╭─ Extract to read

This led to Telepaths, a book that is very much an ensemble that includes police officers, White House staff members, MIT professors, and even convicted murderers. Everyone has their secrets they are hiding, but once the incident happens, many of those secrets are no longer kept hidden. “That’s a larger application of this story is, maybe you’re having an affair and your partner has that power, so that person’s going to know,” he explains. “There’s no such thing as having a secret life or dreams or goals or ambitions. It’s all going to be on display.”

(4) CENSORSHIP HITS HONG KONG CINEMA. “China’s Censorship Widens to Hong Kong’s Vaunted Film Industry, With Global Implications” reports the New York Times.

…The city’s [Hong Kong’s] government on Friday said it would begin blocking the distribution of films that are deemed to undermine national security, marking the official arrival of mainland Chinese-style censorship in one of Asia’s most celebrated filmmaking hubs.

The new guidelines, which apply to both domestically produced and foreign films, come as a sharp slap to the artistic spirit of Hong Kong, where government-protected freedoms of expression and an irreverent local culture had imbued the city with a cultural vibrancy that set it apart from mainland megacities.

…The updated rules announced Friday require Hong Kong censors considering a film for distribution to look out not only for violent, sexual and vulgar content, but also for how the film portrays acts “which may amount to an offense endangering national security.”

Anything that is “objectively and reasonably capable of being perceived as endorsing, supporting, promoting, glorifying, encouraging or inciting” such acts is potential grounds for deeming a film unfit for exhibition, the rules now say.

The new rules do not limit the scope of a censor’s verdict to a film’s content alone.

“When considering the effect of the film as a whole and its likely effect on the persons likely to view the film,” the guidelines say, “the censor should have regard to the duties to prevent and suppress act or activity endangering national security.”

╰─

Challenge: In the passage on Hong Kong film censorship, which films do the new guidelines apply to? The lines that come next aren't needed for this.

╭─ Provided records

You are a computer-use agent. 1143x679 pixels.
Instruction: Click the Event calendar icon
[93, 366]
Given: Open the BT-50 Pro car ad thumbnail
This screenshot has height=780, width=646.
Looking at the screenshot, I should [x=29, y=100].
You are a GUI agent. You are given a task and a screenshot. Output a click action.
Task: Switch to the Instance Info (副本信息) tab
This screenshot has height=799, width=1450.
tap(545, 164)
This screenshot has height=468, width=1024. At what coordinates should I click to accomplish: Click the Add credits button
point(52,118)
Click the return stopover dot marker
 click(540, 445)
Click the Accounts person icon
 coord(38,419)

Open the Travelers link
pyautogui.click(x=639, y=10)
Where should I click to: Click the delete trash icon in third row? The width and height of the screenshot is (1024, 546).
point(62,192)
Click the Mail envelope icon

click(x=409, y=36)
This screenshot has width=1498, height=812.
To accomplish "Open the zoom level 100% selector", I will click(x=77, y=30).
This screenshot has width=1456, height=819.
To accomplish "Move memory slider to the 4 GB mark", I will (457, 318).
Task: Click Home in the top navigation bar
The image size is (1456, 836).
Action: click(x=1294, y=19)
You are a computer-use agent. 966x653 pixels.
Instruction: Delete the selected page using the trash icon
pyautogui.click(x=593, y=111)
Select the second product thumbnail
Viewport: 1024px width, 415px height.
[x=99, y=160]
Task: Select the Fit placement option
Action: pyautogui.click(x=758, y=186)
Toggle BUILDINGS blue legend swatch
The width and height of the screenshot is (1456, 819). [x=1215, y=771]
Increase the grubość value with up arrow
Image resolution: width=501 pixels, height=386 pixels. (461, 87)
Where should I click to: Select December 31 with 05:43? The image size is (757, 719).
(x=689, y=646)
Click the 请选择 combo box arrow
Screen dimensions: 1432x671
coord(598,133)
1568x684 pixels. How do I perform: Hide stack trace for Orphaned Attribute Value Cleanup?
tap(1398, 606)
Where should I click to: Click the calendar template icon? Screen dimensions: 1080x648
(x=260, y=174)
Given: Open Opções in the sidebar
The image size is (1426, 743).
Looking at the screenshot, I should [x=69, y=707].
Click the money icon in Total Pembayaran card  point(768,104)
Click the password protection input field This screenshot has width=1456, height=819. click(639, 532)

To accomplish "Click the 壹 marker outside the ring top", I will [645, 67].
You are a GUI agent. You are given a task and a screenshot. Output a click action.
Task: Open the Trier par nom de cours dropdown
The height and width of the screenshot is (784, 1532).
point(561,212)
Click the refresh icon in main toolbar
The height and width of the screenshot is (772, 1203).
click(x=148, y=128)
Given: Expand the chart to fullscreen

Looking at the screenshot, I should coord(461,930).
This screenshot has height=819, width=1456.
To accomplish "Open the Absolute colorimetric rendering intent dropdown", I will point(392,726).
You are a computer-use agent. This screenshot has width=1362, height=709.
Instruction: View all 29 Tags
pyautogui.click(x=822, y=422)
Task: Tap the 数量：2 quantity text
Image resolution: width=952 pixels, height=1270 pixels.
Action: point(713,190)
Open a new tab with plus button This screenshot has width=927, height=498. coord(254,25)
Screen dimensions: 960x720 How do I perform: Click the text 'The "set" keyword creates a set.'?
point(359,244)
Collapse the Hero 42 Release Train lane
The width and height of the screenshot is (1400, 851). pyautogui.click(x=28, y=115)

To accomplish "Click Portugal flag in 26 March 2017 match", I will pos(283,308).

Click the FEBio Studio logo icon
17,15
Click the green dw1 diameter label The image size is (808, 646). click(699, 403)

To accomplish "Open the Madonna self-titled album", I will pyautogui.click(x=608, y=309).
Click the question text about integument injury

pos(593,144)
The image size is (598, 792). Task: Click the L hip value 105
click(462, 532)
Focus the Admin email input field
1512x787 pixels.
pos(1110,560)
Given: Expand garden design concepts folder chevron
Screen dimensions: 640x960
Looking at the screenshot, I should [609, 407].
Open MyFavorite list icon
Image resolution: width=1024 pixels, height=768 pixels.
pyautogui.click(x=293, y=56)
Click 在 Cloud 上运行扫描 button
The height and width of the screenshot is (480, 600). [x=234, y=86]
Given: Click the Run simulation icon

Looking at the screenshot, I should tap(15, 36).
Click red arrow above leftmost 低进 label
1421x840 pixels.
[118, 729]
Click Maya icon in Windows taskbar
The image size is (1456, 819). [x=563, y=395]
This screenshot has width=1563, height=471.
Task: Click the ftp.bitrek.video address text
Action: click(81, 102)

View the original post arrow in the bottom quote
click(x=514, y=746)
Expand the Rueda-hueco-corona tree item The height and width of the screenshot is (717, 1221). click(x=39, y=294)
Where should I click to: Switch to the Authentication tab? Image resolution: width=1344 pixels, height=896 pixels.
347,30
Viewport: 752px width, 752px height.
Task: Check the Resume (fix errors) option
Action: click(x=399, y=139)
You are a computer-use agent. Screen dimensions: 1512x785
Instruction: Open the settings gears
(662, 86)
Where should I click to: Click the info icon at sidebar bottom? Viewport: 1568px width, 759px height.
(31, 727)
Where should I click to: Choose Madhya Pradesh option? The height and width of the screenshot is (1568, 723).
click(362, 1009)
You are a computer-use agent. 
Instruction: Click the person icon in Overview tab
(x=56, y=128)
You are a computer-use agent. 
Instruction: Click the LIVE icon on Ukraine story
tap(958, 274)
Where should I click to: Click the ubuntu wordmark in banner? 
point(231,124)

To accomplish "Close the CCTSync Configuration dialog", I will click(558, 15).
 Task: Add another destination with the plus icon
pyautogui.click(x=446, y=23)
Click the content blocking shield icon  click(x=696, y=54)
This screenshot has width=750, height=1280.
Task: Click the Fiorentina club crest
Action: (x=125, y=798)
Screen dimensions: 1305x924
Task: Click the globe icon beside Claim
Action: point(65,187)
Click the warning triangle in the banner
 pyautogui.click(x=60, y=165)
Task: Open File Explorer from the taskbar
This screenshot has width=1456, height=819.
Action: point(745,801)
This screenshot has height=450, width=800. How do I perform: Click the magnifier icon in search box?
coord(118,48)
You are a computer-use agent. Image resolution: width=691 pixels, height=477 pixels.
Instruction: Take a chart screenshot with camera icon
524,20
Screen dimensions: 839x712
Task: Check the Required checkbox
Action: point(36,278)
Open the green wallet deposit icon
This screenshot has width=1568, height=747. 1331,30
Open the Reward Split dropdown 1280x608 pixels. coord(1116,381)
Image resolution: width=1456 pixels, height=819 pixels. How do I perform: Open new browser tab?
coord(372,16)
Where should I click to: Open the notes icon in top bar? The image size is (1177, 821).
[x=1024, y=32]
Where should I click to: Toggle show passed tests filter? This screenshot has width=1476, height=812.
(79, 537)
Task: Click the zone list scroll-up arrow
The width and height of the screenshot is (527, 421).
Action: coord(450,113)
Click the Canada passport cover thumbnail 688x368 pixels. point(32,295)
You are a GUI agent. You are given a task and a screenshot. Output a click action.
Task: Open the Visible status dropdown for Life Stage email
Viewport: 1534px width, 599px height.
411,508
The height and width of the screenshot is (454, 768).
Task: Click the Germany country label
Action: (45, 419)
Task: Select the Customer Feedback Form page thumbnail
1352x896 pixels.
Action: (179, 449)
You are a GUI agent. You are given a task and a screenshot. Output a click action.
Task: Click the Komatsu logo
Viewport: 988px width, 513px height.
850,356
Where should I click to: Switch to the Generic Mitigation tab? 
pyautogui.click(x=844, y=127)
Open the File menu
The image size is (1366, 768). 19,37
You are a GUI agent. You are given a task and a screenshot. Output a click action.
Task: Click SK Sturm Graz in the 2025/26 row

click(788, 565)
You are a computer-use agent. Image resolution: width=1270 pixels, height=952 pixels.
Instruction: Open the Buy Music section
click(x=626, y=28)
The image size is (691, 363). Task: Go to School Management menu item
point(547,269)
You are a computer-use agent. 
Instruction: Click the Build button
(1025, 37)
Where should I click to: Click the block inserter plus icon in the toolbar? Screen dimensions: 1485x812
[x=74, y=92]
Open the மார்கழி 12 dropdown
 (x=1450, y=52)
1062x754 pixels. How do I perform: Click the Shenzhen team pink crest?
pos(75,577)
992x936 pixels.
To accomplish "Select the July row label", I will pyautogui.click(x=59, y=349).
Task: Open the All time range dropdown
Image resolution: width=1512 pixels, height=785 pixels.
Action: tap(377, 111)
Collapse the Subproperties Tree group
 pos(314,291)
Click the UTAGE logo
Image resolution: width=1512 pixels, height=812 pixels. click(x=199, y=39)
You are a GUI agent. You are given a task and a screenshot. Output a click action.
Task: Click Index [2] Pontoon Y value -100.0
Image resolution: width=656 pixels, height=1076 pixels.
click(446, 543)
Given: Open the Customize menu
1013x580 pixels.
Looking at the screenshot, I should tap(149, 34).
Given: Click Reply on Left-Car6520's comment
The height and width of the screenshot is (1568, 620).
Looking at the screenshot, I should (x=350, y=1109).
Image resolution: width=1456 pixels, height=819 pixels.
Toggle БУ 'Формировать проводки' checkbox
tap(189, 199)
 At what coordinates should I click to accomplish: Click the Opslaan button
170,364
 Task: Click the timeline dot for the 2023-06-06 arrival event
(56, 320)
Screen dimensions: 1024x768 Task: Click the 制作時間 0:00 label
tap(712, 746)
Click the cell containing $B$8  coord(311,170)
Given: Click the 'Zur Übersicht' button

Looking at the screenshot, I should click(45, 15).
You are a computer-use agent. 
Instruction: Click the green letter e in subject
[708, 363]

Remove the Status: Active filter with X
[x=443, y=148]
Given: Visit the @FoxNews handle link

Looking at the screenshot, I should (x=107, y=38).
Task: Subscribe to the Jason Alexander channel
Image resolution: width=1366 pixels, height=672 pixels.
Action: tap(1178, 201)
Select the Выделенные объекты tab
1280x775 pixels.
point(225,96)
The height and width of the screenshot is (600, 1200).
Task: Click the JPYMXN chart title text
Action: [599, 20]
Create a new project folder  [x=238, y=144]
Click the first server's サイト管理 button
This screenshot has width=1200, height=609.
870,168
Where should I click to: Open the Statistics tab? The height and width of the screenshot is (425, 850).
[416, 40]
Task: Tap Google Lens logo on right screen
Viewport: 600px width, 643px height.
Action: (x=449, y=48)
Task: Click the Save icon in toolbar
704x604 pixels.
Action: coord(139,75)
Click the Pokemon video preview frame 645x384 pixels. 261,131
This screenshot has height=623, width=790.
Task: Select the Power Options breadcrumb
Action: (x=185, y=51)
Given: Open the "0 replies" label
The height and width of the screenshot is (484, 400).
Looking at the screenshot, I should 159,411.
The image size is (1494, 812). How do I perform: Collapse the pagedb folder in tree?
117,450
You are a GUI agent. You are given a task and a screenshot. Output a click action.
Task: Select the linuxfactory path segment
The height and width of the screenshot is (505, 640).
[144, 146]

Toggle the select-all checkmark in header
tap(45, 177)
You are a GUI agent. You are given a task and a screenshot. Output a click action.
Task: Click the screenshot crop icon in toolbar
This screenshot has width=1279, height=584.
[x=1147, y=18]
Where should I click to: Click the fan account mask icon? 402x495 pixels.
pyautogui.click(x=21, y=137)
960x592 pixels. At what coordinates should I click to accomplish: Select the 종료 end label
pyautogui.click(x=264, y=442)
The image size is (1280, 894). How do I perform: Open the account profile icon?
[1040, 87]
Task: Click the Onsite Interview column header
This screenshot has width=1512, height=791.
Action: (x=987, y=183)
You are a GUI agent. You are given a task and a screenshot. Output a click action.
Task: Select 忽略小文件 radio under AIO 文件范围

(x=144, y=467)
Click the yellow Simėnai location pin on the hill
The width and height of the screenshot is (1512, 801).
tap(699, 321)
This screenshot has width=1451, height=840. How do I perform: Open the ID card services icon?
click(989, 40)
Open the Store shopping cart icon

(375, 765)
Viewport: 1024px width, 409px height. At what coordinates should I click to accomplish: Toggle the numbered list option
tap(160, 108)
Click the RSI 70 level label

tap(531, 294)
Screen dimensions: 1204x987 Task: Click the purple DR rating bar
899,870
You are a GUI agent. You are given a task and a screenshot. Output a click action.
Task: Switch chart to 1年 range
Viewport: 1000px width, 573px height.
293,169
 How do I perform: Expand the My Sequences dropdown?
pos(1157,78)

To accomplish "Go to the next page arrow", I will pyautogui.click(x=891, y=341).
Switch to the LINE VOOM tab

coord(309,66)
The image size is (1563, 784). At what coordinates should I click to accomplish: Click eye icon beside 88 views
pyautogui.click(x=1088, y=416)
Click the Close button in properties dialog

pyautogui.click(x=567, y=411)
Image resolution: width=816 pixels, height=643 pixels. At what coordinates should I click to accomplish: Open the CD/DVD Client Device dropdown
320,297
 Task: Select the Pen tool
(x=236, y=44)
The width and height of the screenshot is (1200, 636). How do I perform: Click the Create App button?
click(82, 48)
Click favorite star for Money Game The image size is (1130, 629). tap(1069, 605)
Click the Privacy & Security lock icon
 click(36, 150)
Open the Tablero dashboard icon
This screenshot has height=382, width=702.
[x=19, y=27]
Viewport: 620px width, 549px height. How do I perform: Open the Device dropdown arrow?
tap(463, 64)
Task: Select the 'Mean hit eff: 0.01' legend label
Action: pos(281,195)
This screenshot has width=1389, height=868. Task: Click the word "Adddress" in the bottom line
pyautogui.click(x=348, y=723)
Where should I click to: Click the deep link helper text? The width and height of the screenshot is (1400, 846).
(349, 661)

╰─

Complete answer: Both domestically produced and foreign films.